## Instructions to follow
Change every instance of "Where should I click to" to "Where do I click to" in the records below, and reproduce the records with no other alterations.

Records from a collection
— Start —
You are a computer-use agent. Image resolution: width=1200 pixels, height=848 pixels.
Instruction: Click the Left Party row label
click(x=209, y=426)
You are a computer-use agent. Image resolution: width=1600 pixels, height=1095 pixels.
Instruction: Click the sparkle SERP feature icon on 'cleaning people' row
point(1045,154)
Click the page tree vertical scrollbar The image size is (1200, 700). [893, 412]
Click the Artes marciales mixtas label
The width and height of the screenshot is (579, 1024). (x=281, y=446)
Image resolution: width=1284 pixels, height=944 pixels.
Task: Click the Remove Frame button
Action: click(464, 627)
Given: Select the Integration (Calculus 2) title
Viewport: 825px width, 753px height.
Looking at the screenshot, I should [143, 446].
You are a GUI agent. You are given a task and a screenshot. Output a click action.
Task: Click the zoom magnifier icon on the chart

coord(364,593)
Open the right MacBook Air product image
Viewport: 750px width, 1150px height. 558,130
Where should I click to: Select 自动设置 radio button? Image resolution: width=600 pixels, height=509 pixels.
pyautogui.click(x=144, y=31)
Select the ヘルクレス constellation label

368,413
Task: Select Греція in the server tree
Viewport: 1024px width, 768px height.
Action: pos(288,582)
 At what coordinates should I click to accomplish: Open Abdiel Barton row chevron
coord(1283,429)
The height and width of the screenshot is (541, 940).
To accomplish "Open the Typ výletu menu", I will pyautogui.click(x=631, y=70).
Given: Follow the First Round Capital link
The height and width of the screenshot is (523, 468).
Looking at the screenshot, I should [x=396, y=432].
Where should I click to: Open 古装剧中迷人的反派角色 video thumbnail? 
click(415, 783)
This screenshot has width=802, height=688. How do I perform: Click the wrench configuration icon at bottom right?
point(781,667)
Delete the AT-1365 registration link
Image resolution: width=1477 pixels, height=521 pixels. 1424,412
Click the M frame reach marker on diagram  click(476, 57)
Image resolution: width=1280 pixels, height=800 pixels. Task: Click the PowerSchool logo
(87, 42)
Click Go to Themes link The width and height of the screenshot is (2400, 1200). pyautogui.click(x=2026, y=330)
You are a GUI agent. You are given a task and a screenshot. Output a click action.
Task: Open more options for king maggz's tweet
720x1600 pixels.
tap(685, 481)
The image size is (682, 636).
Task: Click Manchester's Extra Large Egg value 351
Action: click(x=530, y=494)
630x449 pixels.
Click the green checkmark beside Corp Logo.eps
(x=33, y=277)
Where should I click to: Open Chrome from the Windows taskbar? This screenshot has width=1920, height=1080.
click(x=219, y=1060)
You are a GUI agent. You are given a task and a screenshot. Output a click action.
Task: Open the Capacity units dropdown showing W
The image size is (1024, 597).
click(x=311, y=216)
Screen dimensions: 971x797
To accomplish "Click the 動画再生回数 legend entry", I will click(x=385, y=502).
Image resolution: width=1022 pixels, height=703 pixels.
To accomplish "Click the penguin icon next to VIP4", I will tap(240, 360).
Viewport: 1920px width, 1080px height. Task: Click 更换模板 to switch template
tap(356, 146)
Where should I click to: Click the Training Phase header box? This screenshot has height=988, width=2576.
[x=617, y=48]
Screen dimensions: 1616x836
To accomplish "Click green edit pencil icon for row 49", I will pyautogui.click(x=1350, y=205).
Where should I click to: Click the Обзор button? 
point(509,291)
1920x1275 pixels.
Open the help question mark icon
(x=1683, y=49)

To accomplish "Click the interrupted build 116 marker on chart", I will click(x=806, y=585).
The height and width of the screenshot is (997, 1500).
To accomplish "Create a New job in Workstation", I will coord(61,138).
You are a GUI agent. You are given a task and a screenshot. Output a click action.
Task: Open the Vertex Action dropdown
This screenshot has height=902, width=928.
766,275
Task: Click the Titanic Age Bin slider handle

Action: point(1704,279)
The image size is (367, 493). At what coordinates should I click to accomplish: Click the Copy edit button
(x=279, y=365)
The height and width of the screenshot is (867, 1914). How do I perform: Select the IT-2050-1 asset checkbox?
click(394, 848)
— End —
## Solution for this exercise
You are a computer-use agent. Image resolution: width=1200 pixels, height=848 pixels.
Instruction: Click the Left Party row label
click(x=209, y=426)
You are a computer-use agent. Image resolution: width=1600 pixels, height=1095 pixels.
Instruction: Click the sparkle SERP feature icon on 'cleaning people' row
point(1045,154)
Click the page tree vertical scrollbar The image size is (1200, 700). [893, 412]
Click the Artes marciales mixtas label
The width and height of the screenshot is (579, 1024). (x=281, y=446)
Image resolution: width=1284 pixels, height=944 pixels.
Task: Click the Remove Frame button
Action: click(464, 627)
Given: Select the Integration (Calculus 2) title
Viewport: 825px width, 753px height.
Looking at the screenshot, I should [143, 446].
You are a GUI agent. You are given a task and a screenshot. Output a click action.
Task: Click the zoom magnifier icon on the chart

coord(364,593)
Open the right MacBook Air product image
Viewport: 750px width, 1150px height. 558,130
Where do I click to: Select 自动设置 radio button? Image resolution: width=600 pixels, height=509 pixels.
pyautogui.click(x=144, y=31)
Select the ヘルクレス constellation label

368,413
Task: Select Греція in the server tree
Viewport: 1024px width, 768px height.
Action: pos(288,582)
 At what coordinates should I click to accomplish: Open Abdiel Barton row chevron
coord(1283,429)
The height and width of the screenshot is (541, 940).
To accomplish "Open the Typ výletu menu", I will pyautogui.click(x=631, y=70).
Given: Follow the First Round Capital link
The height and width of the screenshot is (523, 468).
Looking at the screenshot, I should [x=396, y=432].
Where do I click to: Open 古装剧中迷人的反派角色 video thumbnail? 
click(415, 783)
This screenshot has width=802, height=688. How do I perform: Click the wrench configuration icon at bottom right?
point(781,667)
Delete the AT-1365 registration link
Image resolution: width=1477 pixels, height=521 pixels. 1424,412
Click the M frame reach marker on diagram  click(476, 57)
Image resolution: width=1280 pixels, height=800 pixels. Task: Click the PowerSchool logo
(87, 42)
Click Go to Themes link The width and height of the screenshot is (2400, 1200). pyautogui.click(x=2026, y=330)
You are a GUI agent. You are given a task and a screenshot. Output a click action.
Task: Open more options for king maggz's tweet
720x1600 pixels.
tap(685, 481)
The image size is (682, 636).
Task: Click Manchester's Extra Large Egg value 351
Action: click(x=530, y=494)
630x449 pixels.
Click the green checkmark beside Corp Logo.eps
(x=33, y=277)
Where do I click to: Open Chrome from the Windows taskbar? This screenshot has width=1920, height=1080.
click(x=219, y=1060)
You are a GUI agent. You are given a task and a screenshot. Output a click action.
Task: Open the Capacity units dropdown showing W
The image size is (1024, 597).
click(x=311, y=216)
Screen dimensions: 971x797
To accomplish "Click the 動画再生回数 legend entry", I will click(x=385, y=502).
Image resolution: width=1022 pixels, height=703 pixels.
To accomplish "Click the penguin icon next to VIP4", I will tap(240, 360).
Viewport: 1920px width, 1080px height. Task: Click 更换模板 to switch template
tap(356, 146)
Where do I click to: Click the Training Phase header box? This screenshot has height=988, width=2576.
[x=617, y=48]
Screen dimensions: 1616x836
To accomplish "Click green edit pencil icon for row 49", I will pyautogui.click(x=1350, y=205).
Where do I click to: Click the Обзор button? 
point(509,291)
1920x1275 pixels.
Open the help question mark icon
(x=1683, y=49)

To accomplish "Click the interrupted build 116 marker on chart", I will click(x=806, y=585).
The height and width of the screenshot is (997, 1500).
To accomplish "Create a New job in Workstation", I will coord(61,138).
You are a GUI agent. You are given a task and a screenshot. Output a click action.
Task: Open the Vertex Action dropdown
This screenshot has height=902, width=928.
766,275
Task: Click the Titanic Age Bin slider handle

Action: point(1704,279)
The image size is (367, 493). At what coordinates should I click to accomplish: Click the Copy edit button
(x=279, y=365)
The height and width of the screenshot is (867, 1914). How do I perform: Select the IT-2050-1 asset checkbox?
click(394, 848)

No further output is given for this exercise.